Neutronic Evaluation of Breed-and-Burn Reactor Fuel Types Using an Infinite-Medium Depletion Approximation

摘要

A new method of analyzing breed-and-burn reactors is developed which allows the reactor's equilibrium-cycle reactivity to be stated in terms of the depletion history of the fertile feed fuel. The method is centered on calculating the total number of neutrons produced and absorbed by a volume of feed fuel over its depletion history. The net number of neutrons produced or absorbed over the feed fuel's life is termed its neutron excess.
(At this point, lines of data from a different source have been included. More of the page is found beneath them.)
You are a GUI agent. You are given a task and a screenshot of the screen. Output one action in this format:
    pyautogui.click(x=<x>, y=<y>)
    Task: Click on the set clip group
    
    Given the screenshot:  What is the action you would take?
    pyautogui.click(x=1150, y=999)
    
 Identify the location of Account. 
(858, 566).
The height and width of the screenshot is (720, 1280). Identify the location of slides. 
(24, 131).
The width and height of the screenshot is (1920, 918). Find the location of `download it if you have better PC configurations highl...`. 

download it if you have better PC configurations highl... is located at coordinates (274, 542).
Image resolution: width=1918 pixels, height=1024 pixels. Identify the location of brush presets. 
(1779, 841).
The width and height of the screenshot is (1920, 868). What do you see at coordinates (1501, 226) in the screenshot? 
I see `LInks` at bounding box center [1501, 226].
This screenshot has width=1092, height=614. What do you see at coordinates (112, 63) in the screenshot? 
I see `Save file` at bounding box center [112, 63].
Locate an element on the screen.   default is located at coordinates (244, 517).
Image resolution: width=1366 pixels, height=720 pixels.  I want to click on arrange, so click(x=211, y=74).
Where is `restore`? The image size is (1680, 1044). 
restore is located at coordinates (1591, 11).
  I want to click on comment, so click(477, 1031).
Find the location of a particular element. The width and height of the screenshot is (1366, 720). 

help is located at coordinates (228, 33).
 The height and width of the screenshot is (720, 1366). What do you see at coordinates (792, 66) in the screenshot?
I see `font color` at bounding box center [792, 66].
Neutron excess is found to be insensitive to a number of factors, including reactor geometry, cycle length, discharge burnup distribution, and equilibrium-cycle shuffling path. This allows the reactivity-burnup relationship for a breed-and-burn reactor to be accurately estimated using simple one-dimensional models. One method of approximating the feed-fuel depletion history is to deplete an infinite medium of feed material in its self-produced spectrum. Performing a neutron excess calculation on the infinite-depletion case allows a reactivity estimate to be made, which is found to agree closely with reactivities calculated in actual models of a breed-and-burn system. The infinite-medium approximation is applied to compare the neutronic performance of different metal and ceramic fuels, including thorium. The minimum burnup and fast fluence required to sustain breed-and-burn operation is reported for each fuel. Uranium-zirconium alloys are found to be the best performing metal fuels while U_3Si_2 and uranium nitride with enriched nitrogen-15 were found to be the best performing ceramic fuels.